Post # 1
I have a quick question. We’re planning on DIY-ing our invitations. I’m wondering though, what do people usually do for actually printing the text and images onto the invites. I’d like to use nice thick cardstock for our invites, but I don’t think our home printer will handle very high paper weight. Sadly I don’t own a Gocco, and I don’t want to purchase one at this stage in the game, so that route is out. If I want to print my invites on my home printer do I need to sacrifice thick paper? Are there other cheap options for printing onto thick card stock? Kinkos? Anything else that I’m not thinking of?
Post # 3
It depends on your home printer – if you have one with a rear paper tray, it can handle reasonably thick cardstock. I use a Canon Pixma and I’ve fed it some fairly hefty 250gsm stock without running into any problems.
Post # 4
I also have a Canon Pixma and will be using it to print all my paper goods.
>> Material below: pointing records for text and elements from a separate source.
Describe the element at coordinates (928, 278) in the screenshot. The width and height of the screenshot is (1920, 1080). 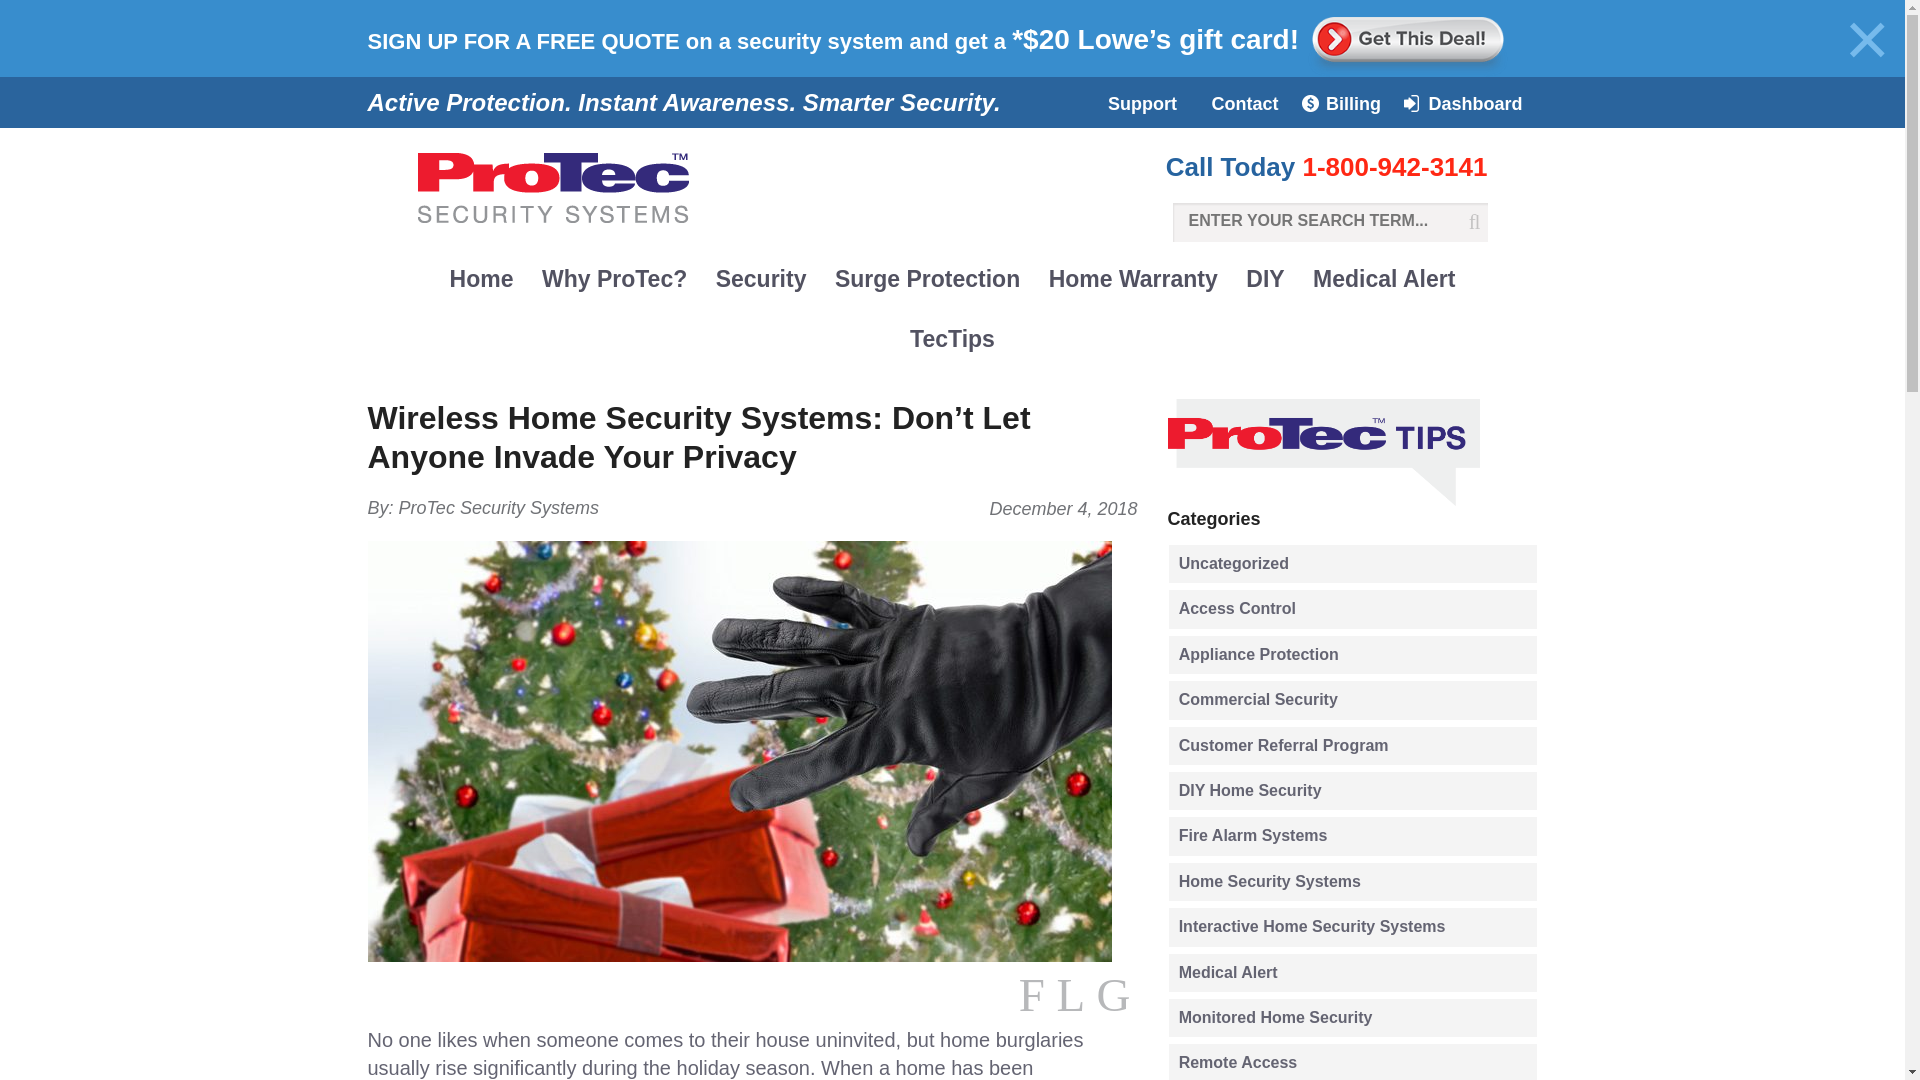
I see `Surge Protection` at that location.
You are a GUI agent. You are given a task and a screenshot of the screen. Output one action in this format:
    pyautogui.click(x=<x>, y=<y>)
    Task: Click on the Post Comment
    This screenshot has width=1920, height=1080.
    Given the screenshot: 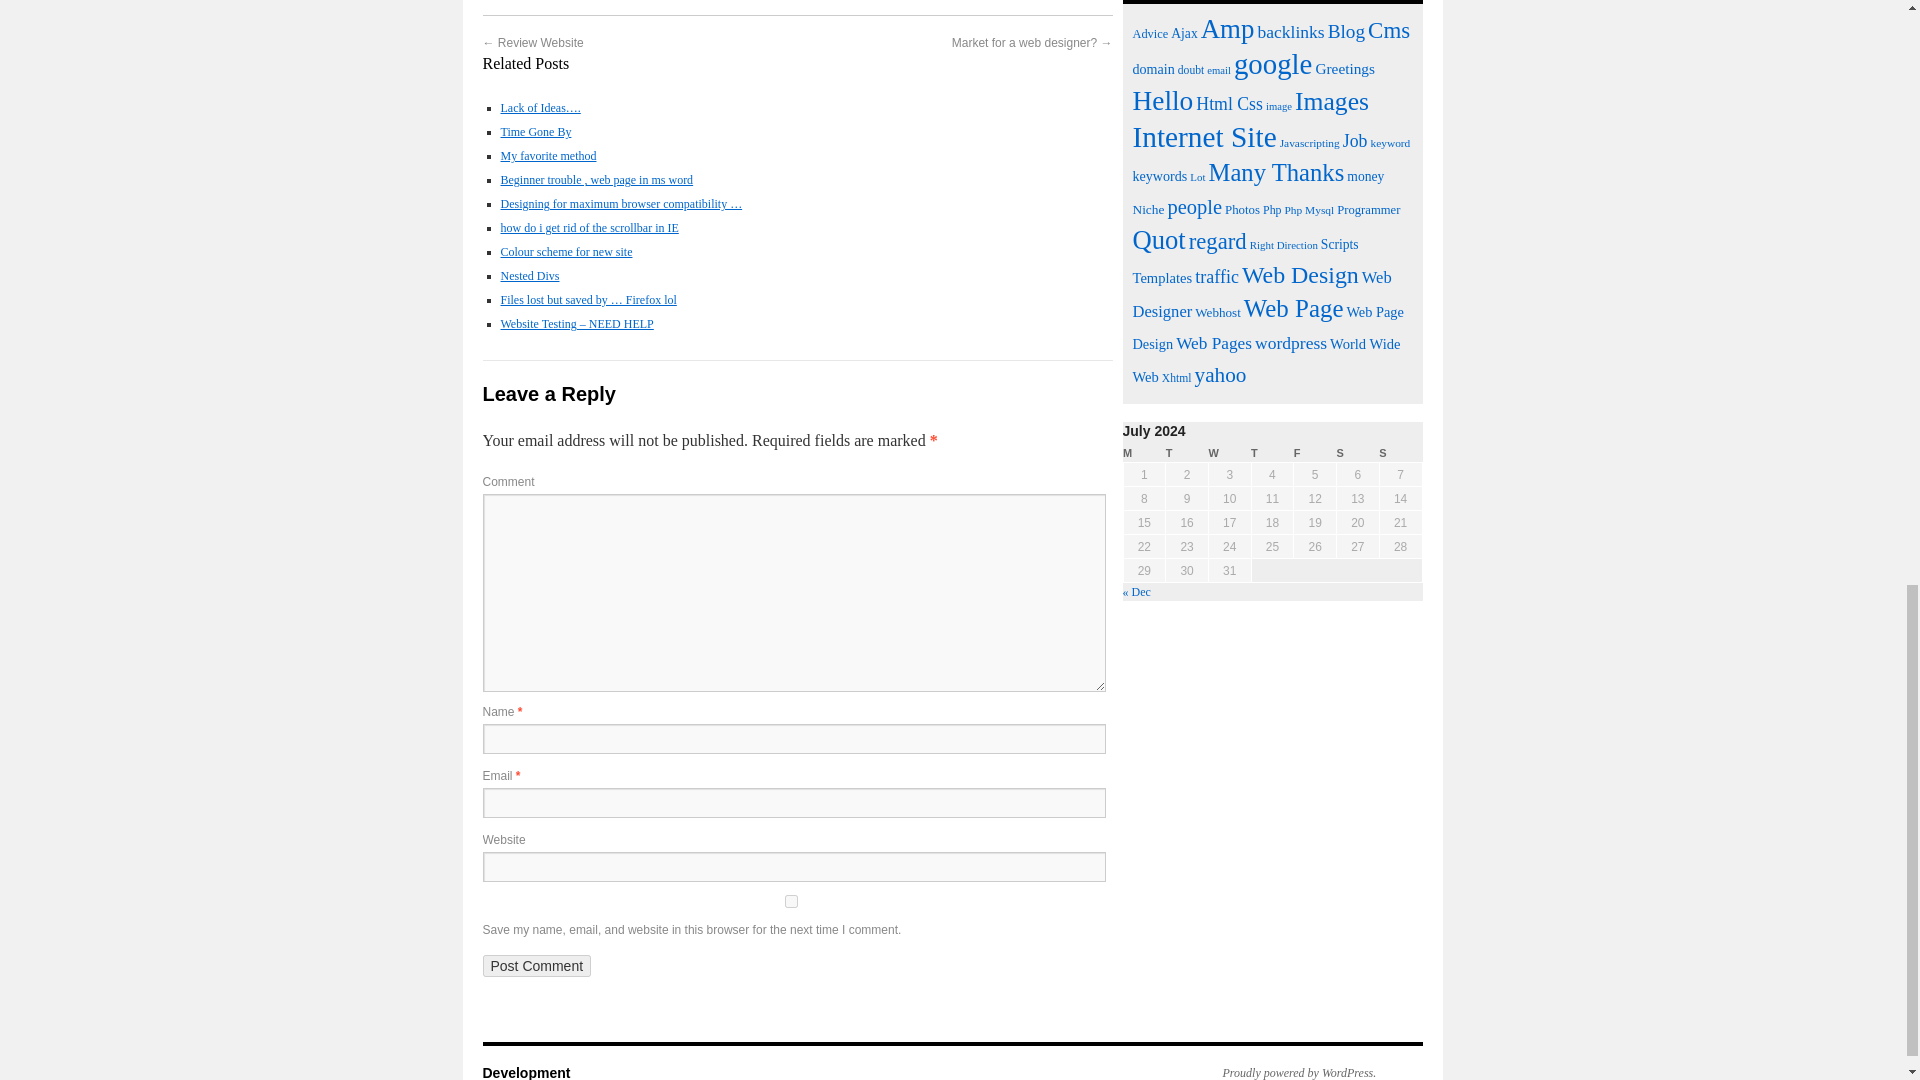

I use the paper feed in the back, so that the paper doesn’t have to bend around the drum thing. (I tested it with 130lb cardstock!) I have read on here that some ladies do their printing at Kinkos, OfficeMax or Staples. Some also report that they get the cardstock cut there inexpensively.
Post # 5
Mine will not accept thick card stock. I solved our problem by having a “layer” look, ie. base colour in thick card and then printed out invite on separate paper. Then double sided it to the invitation. Only way I could think of it to solve it without taking it to a professional printer, It worked for us, I like how they look so far – I have only completed 75%
Post # 6
I just got all my stuff printed and cut to perfect size at Staples. It was 61 cents per page for printing on 110 lb cardstock. For example, we were able to fit 4 RSVP cards on one 8.5×11 sheet of paper, so it was really 4 cents each. They did it while I waited and it was way better than struggling with it myself.
Post # 7
I printed out my DIY invitations on my ordinary home printer. Bought some of those kits with paper and envelopes and everything and went to town. Everyone loved them. Target has some amazing ones.
Post # 8
80# cardstock should be ok. Are you wanting thicker? If not, I would definitely check out Kinko’s–they could even do some custom cutting for you. Very reasonable pricing. Time-saving as well. 🙂
Post # 9
what about mounting them? most printers can take up to 110lb, but personally, i like mine heavier than that. mounting them on a second sheet of cardstock will add a layer of color as well as heft:
Post # 10
We used “cover stock” paper which is thicker than normal paper but not super thick…worked fine through loading from the back of the printer =)
Post # 11
Ooh! I thought mounting them would look dumb, but that looks really nice! Thanks ClairDarling!